丁香属（Syringa L.）的分类学修订

丁香属隶属于木犀科，分布于东南欧和东亚至喜马拉雅地区，我国是丁香属的现代分布中心。《中国植物志》（61卷，1992）记录了我国野生丁香种类16种;《Flora of China》（15卷，1996）记录了中国原产丁香种类16种，并认为全世界大约有20种。丁香属属下分类等级划分分歧较大，很多种的划分也存在争议。花叶丁香、四川丁香等种类是根据栽培植物描述的，没有指定模式标本，给分类处理带来了一定困难。另外，丁香属很多分类群的性状变异非常复杂，仅根据有限的标本很难做出合理的分类处理。本研究通过广泛查阅文献和标本，同时进行野外居群取样和性状观察，对各类群的性状在居群内和居群间的变异进行统计学分析，判断其分类价值，并运用多变量分析的方法，为各类群的合理划分提供依据。结合性状分析和地理分布等证据，做出分类处理。 作者查阅了国内外16个标本馆的近2000份标本，其中模式标本约70份。对我国12个省市的40余个居群进行了取样和观察，采集标本500余份，涉及了《中国植物志》61卷收录的除了藏南丁香以外的所有类群。通过对9个复合体的40余个性状在居群内和居群间的变异进行统计分析，发现叶片类型、叶柄长度、花序着生类型、花冠大小、花丝长度、花药颜色在不同类群间差异明显，可以用作划分种的依据;叶片形状、叶片毛被、花序轴毛被、花冠管形状等性状在有些复合体内的居群间呈现连续的变异，只能用作种下等级（亚种）的划分;叶片大小、花序轴形状、花药着生在花冠的位置、蒴果是否被皮孔等性状在不同复合体的居群间呈现间断或连续的变异，视不同情况可以用作种间或种下等级的划分依据，或作种内变异处理;而叶脉、花色、花萼齿裂、花冠裂片形状等性状在居群间差异不大，不适合用作分类依据。 在性状分析和多变量分析的基础上，本文将丁香属划分为2组2系12种13亚种，其中短花冠管组有1种3亚种;长花冠管组的顶生花序系有5种5亚种，侧生花序系有6种5亚种，并指定了各组和系的模式种;编制了属下各组、系、种和亚种划分的检索表，对12种13亚种进行了形态描述、标本引证，给出了地理分布图和生境，并提出了分类处理依据。
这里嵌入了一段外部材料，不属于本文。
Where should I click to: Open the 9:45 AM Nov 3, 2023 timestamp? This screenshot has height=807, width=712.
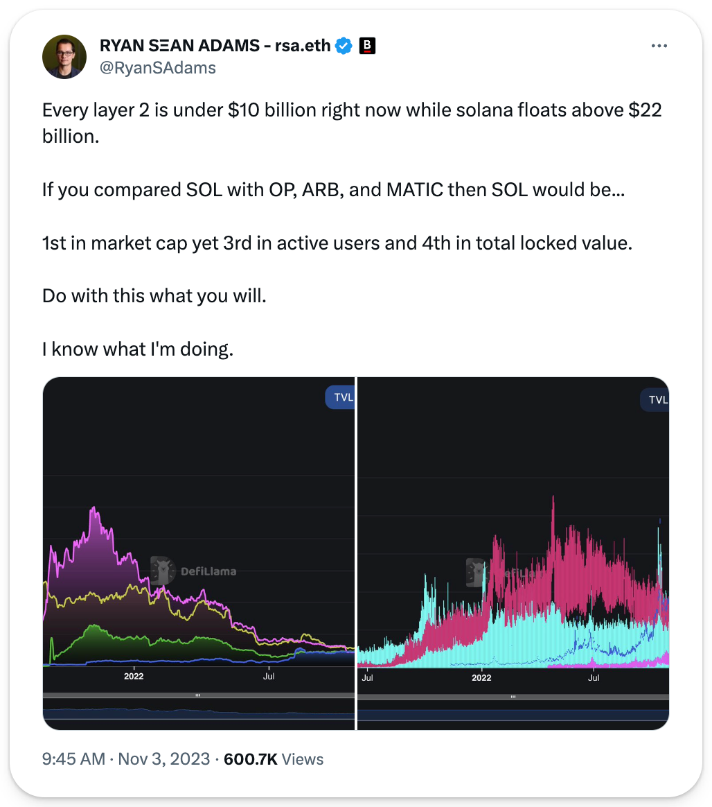(125, 759)
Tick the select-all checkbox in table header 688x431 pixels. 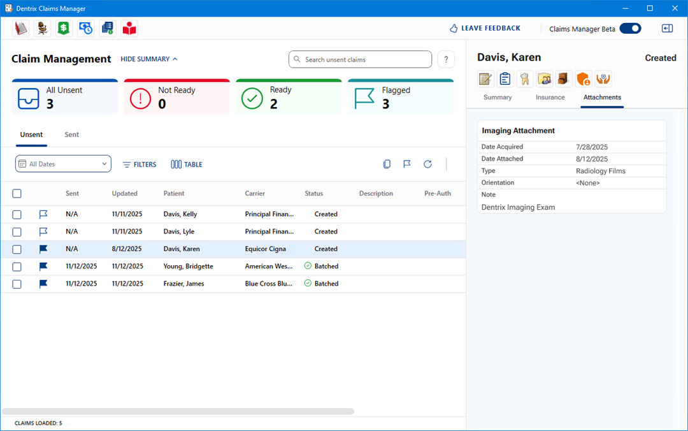coord(17,194)
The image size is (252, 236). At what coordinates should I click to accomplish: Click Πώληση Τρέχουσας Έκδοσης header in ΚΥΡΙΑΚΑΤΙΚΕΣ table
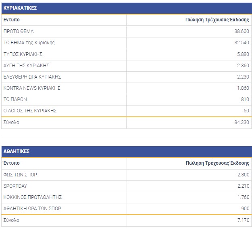coord(217,20)

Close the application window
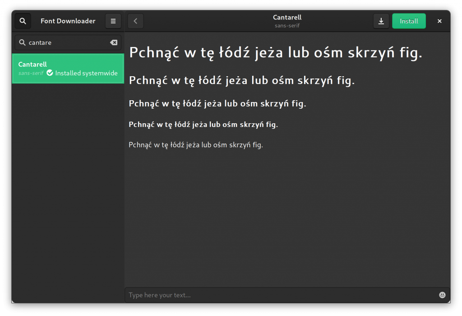(439, 21)
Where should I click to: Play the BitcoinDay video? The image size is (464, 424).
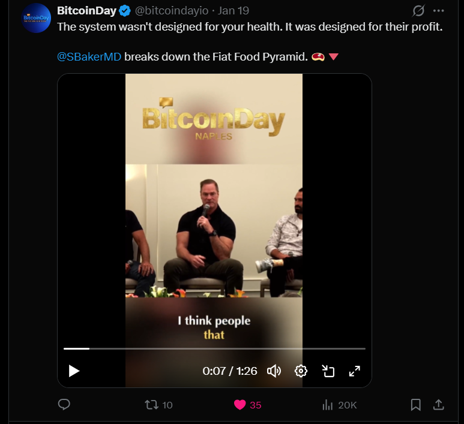coord(74,371)
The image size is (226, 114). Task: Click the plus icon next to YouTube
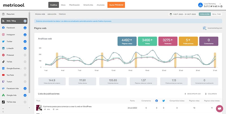[25, 75]
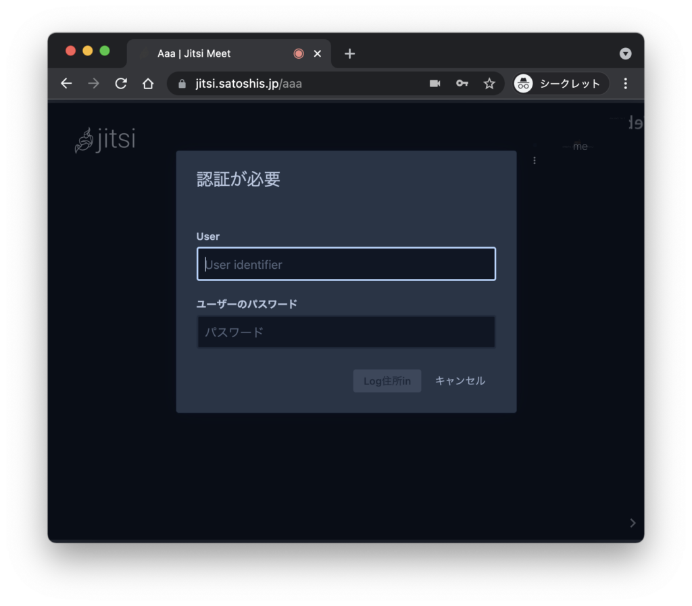The image size is (692, 606).
Task: Open the camera permission icon in address bar
Action: pos(435,83)
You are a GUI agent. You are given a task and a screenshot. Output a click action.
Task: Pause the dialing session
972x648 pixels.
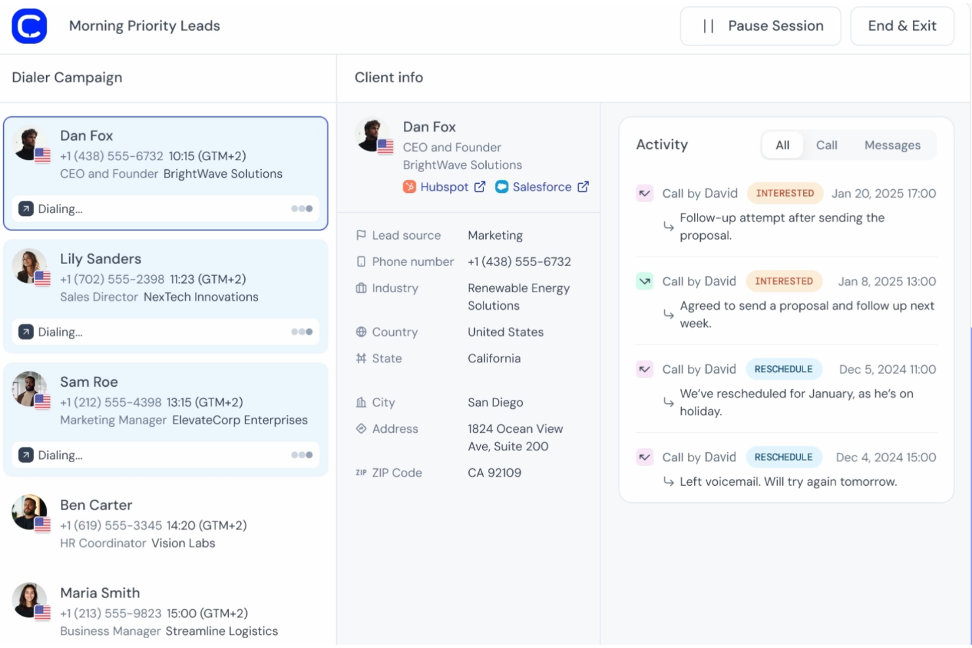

文中对巧玲花、皱叶丁香、红丁香和云南丁香等复合体内的一些分类群进行了归并，做出4个新组合：S. pubescens ‘Meyer’、S. villosa subsp. wolfii、S. yunnanensis subsp. sweginzowii和S. yunnanensis subsp. tomentella，处理了11个新异名（S. fauriei H. Lév.、S. julianae C. K. Schneid.、S. meyeri var. spontanea M. C. Chang、S. pinetorum W. W. Sm.、S. wardii W. W. Sm.、S. oblata var. donaldii R. B. Clark et J. L. Fiala、S. afghanica C. K. Schneid.、S. protolaciniata P. S. Green et M. C. Chang、S. tibetica P. Y. Bai、S. reflexa C. K. Schneid. 、S. wilsonii C. K. Schneid.）。作者指定了3种4亚种(S. reticulata subsp. reticulata、 S. reticulata subsp. amurensis、S. pubescens subsp. microphylla、S. oblata subsp. dilatata的后选模式，并对其它10个名称指定了后选模式。文中还提出了分类处理原则，对我国丁 香属的分布及各地方植物志的记载进行了评述，并对丁香属的分布格局提出了作者的看法。 作者还对13个分类群的16号材料进行了染色体观察，发现除了毛丁香有染色体2n=48外，其它均为2n=46，其中朝阳丁香的染色体数目为首次报道。对小叶巧玲花不同异名（包括小叶蓝丁香、小叶巧玲花与小叶蓝丁香的杂交种）的材料进行染色体观察时，发现它们之间差异很小，进一步佐证了作者将其合并的合理性。另外野生的花叶丁香（华丁香）与栽培的花叶丁香在染色体数目上也无差异，支持了作者认为二者为同物异名的观点。